The fund is structured to provide 60% equity exposure to Emerging Market economies such as China, Brazil, Taiwan, Korea, and Singapore, while balancing this weighting with a 20% exposure to each of the S&P 500 U.S. Index and the MSCI European, Australasian, and Far East (EAFE) Indices.
According to Royal Fidelity President Michael Anderson the fund provides several other key benefits to investors as well. *“This is the fourth TIGRS fund that we’ve launched here, and it represents a significant opportunity for Bahamian investors. They can now use Bahamian Dollars to get 100% of the potential upside of an equity investment in the world’s fastest growing markets while knowing that, as a result of the 100% principal protection feature, they will not lose any of the money they invest.”*
The investment weighting reflects Royal Fidelity’s belief that economic growth in the Emerging Market sector will drive global growth over the coming years, a view shared by the IMF and several global investment banks. The Emerging Markets account for nearly 80% of the world’s population and are rapidly adopting more consumer-oriented habits as their economies prosper. Companies such as Samsung (Korea), Embraer (Brazil), Cemex (Mexico) and Hyundai (Korea) have already proven they can compete globally and today represent some of the world’s top multinational firms.

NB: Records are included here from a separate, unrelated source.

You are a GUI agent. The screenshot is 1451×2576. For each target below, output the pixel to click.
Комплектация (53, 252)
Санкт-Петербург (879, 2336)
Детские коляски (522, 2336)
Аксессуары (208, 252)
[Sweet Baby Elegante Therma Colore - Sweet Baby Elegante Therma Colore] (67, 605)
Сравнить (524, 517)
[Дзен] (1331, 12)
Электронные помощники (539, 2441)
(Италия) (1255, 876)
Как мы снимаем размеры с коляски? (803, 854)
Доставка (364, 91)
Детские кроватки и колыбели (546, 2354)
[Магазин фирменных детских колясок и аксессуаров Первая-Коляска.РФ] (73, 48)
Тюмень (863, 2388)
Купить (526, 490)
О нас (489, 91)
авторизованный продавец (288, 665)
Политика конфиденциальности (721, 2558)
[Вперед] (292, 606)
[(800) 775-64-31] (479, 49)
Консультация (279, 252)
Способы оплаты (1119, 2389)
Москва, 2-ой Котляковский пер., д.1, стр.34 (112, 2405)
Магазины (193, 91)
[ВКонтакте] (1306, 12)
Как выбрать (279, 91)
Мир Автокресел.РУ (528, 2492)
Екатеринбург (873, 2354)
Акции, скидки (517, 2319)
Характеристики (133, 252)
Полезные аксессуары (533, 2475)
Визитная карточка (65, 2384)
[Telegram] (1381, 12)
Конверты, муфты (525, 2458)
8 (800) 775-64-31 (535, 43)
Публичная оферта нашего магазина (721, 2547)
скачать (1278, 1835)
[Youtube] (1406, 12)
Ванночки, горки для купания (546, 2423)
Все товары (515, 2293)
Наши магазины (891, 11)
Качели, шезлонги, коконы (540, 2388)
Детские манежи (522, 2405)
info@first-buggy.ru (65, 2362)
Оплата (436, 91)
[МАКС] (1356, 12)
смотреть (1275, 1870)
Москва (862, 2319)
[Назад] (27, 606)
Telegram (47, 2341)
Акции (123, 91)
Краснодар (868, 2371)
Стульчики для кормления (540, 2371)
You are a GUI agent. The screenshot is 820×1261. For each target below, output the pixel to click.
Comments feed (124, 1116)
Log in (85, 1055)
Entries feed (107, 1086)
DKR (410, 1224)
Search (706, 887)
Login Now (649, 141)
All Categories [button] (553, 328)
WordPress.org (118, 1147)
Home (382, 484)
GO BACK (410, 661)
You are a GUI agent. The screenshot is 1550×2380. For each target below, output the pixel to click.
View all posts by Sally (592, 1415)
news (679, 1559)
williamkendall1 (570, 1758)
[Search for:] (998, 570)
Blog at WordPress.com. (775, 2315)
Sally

*“The prospects for growth within Emerging Market countries relative to Developed Markets is compelling,”* said Joseph Euteneuer, Royal Fidelity Fund Manager. *“China – with 1.3 billion citizens – represents the most dynamic picture of the forces behind this growth. Analysts estimate that nearly one million people per week are either being born into or moving into China’s cities, requiring the Chinese Government to spend massive sums on infrastructure such as housing, electricity, and roads. Companies that can meet this enormous demand stand to benefit significantly. Other Emerging Market countries like Brazil and India have experienced an explosion of consumer demand for goods and services, as their economies flourish and disposable income increases.”*
Euteneuer said that the large corporations that make up the S&P and EAFE Indices should also benefit as they increase their presence in these markets. *“These multinationals already receive anywhere from 25%-75% of their sales/revenue from outside the borders of their home countries,”* he says. *“I’m fairly certain that the current demographics of these countries and potential business opportunities have not escaped the attention of S&P companies like Coca Cola, Microsoft and Exxon Mobil, or EAFE companies such as Nestle, Royal Dutch Shell and HSBC.”*
The Royal Fidelity TIGRS 4 fund links to equity indexes in Emerging Markets, the US, and Europe, Australasia and the Far East. The 5-year closed-end fund offering opens November 29th and closes December 10th, with a $5 million total issue.